It what had been expected for months, President Barack Obama has reduced the prison sentences of 46 non-violent offenders last Tuesday. That will include 14 prisoners who were serving life sentences. Obama commented that “their punishments didn’t fit the crime.”
In a video released to the media from the White House, Obama further said, “These men and women were not hardened criminals.” He reiterated that the overwhelming majority of the 46 had been sentenced to at least 20 years. It is expected to be Obama’s initial move to reduce a burgeoning prison population.

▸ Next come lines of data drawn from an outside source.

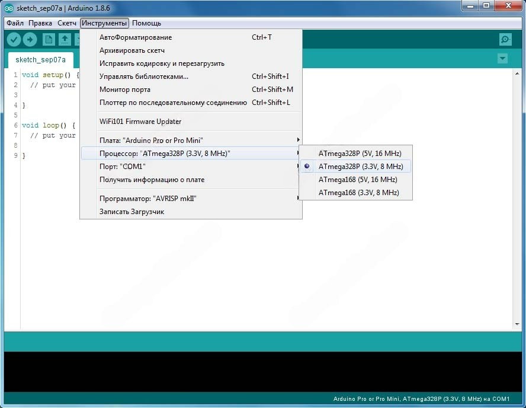Image resolution: width=526 pixels, height=408 pixels.
Task: Open the Файл menu
Action: coord(15,23)
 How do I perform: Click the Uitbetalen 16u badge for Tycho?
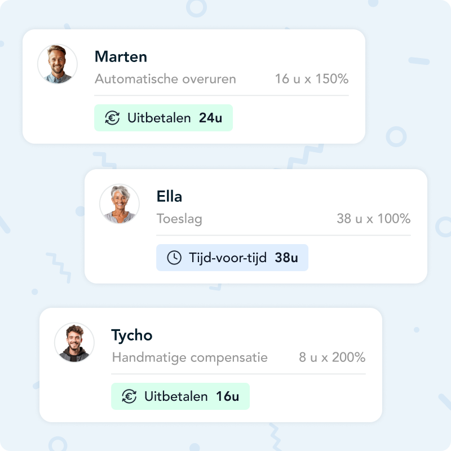point(180,396)
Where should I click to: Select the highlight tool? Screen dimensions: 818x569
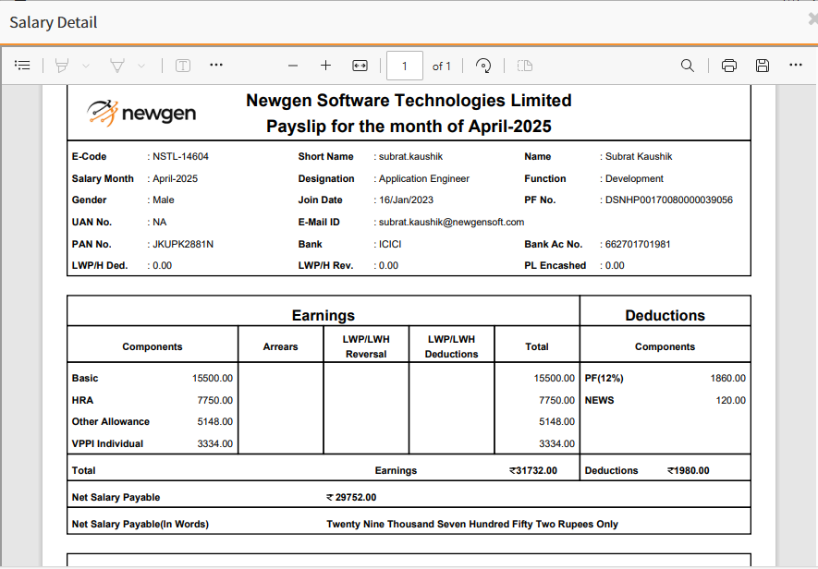coord(62,66)
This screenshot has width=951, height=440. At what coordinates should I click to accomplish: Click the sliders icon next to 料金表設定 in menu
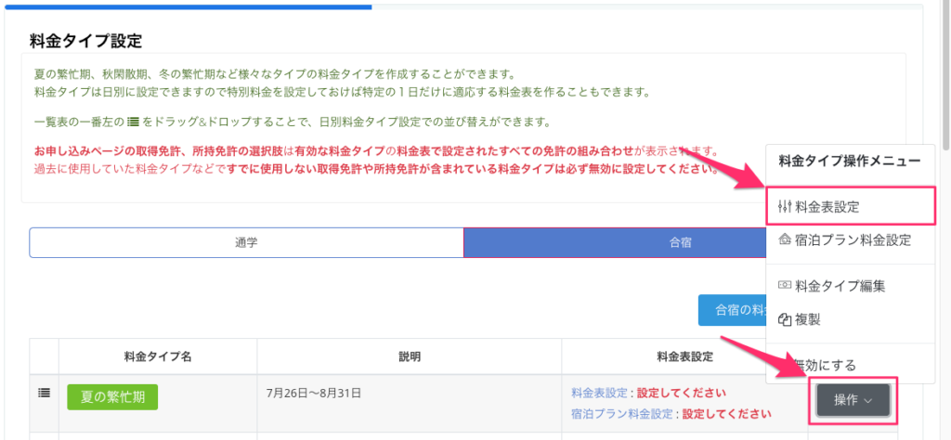coord(783,205)
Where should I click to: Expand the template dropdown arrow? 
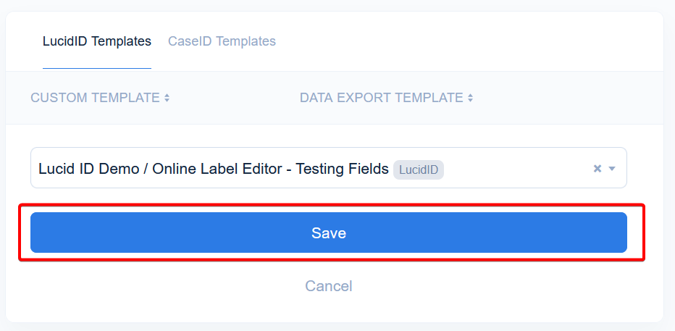point(612,169)
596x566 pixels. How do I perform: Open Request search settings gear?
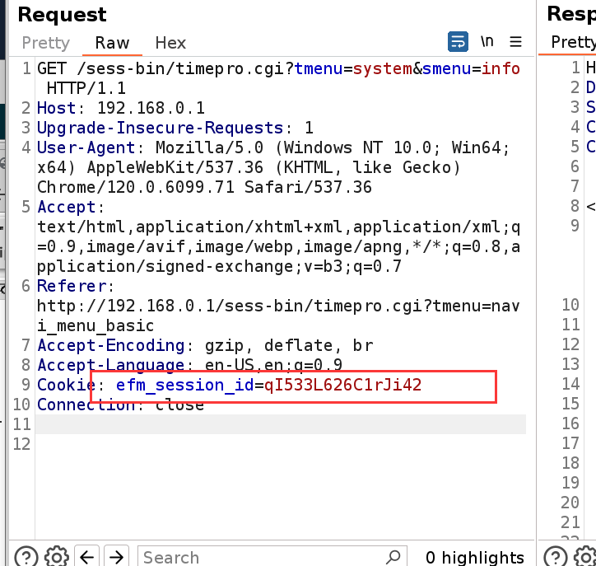pos(56,556)

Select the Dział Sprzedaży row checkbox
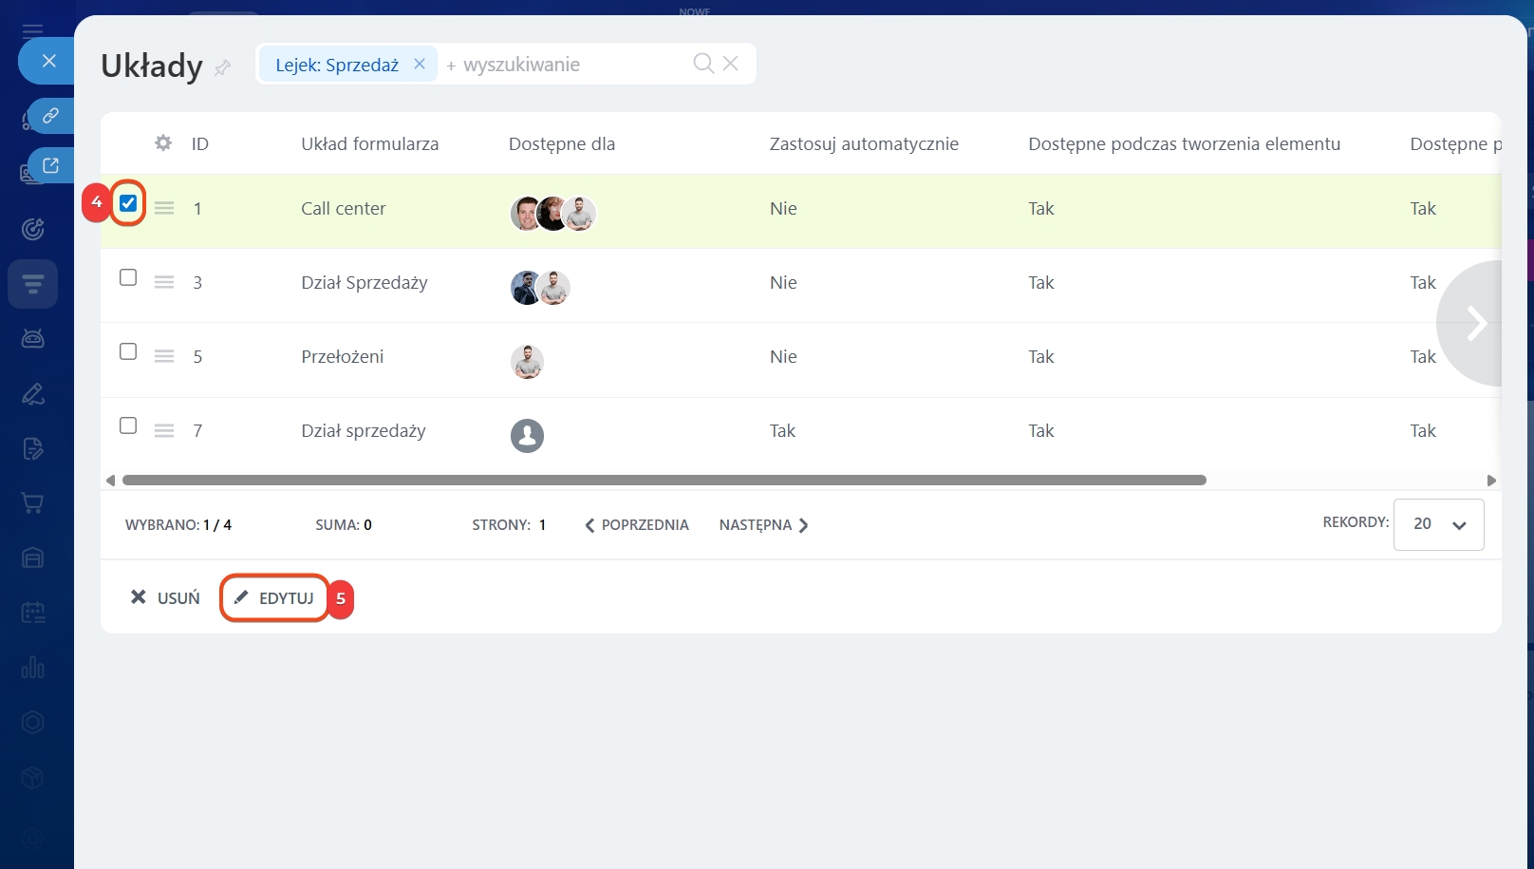[x=128, y=277]

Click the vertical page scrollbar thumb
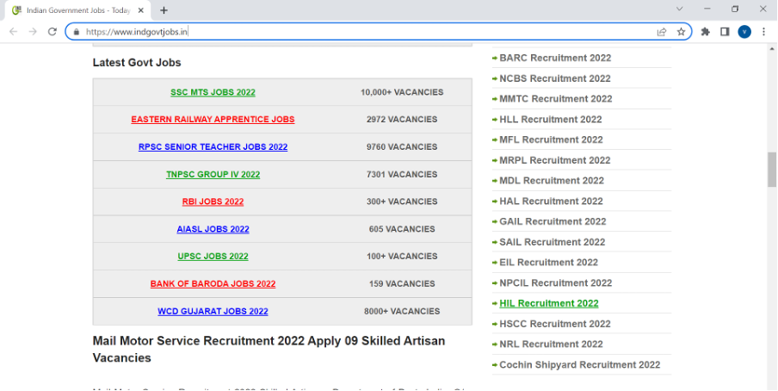click(x=772, y=168)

The reasoning behind the sentence reductions is a broader effort by the administration to make the U.S. criminal justice system fairer. In the president’s six-plus years in office, he has issued nearly 90 commutations. The majority of those cases were for non-violent offenders sentenced for drug crimes under outdated sentencing guidelines. Obama wrote a personal letter to each of the 46 individuals to notify them of their commutation.

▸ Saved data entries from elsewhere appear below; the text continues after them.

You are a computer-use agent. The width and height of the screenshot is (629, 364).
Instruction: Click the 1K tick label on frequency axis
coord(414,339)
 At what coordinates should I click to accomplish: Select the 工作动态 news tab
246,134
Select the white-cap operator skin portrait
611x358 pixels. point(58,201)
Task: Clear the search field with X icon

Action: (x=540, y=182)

The White House also released a letter written by Obama to Jerry Bailey, sentenced to 30 years in prison for conspiracy to violate laws against crack-cocaine. The president praised Bailey for showing the potential to turn his life around and good behavior while behind bars.

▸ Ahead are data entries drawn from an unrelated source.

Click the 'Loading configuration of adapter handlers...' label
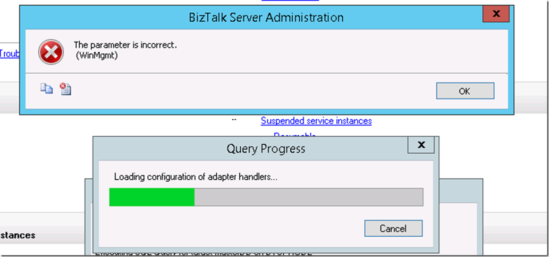The height and width of the screenshot is (257, 549). 196,177
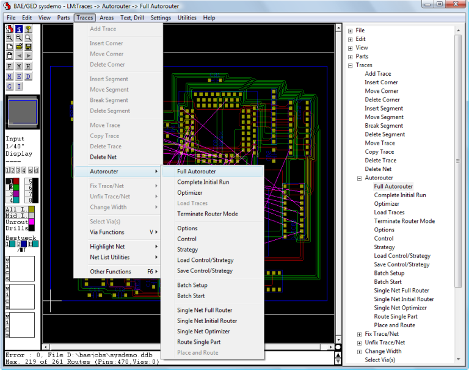Expand the Fix Trace/Net tree node
Viewport: 469px width, 370px height.
click(359, 334)
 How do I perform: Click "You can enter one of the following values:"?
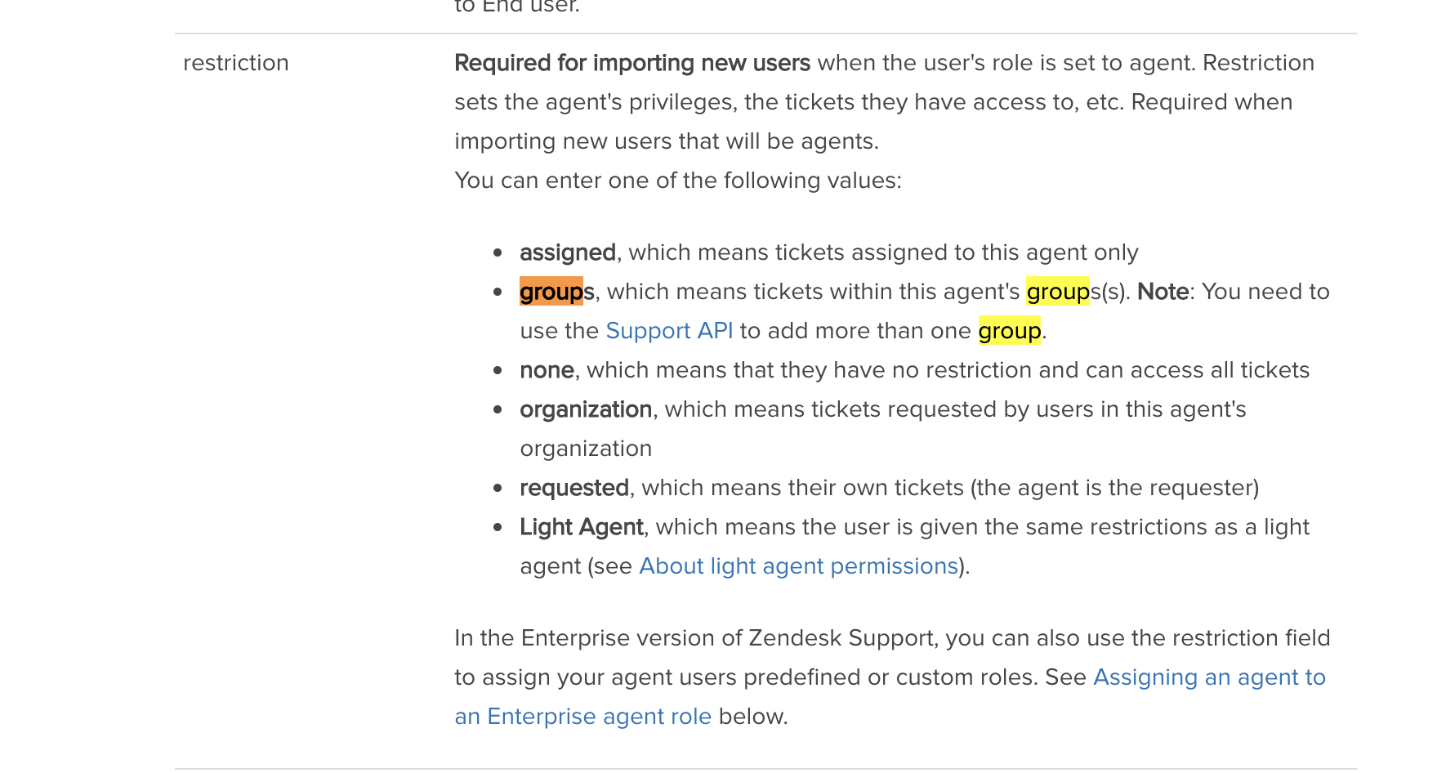678,181
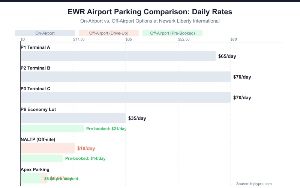Click the chart title heading
300x188 pixels.
(150, 12)
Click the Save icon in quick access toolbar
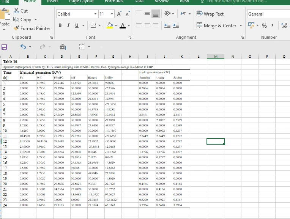The image size is (290, 219). point(5,47)
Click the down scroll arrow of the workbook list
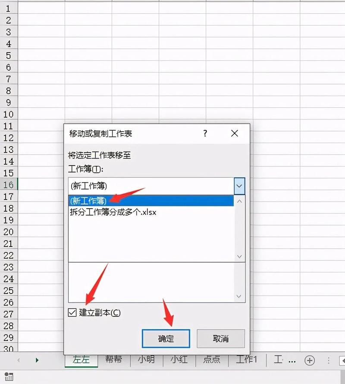 coord(239,256)
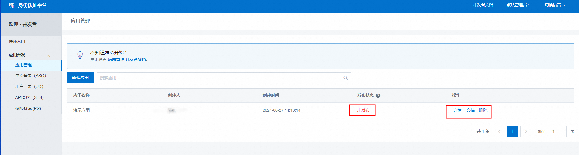Click the 跳至 page number field
The height and width of the screenshot is (155, 579).
coord(558,131)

Part of the letter said, “Now it is up to you to make the most of this opportunity. It will not be easy and you will confront many who doubt people with criminal records can change.” Bailey is currently serving his time at a federal correctional facility in Georgia.
Obama has devoted much of this week to the criminal justice system. On Thursday, he will be the first president to actually visit a federal prison. He’ll make that stop at the El Reno Federal Correctional Institution outside of Oklahoma City. During the visit he will meet with correctional officials as well as actual inmates.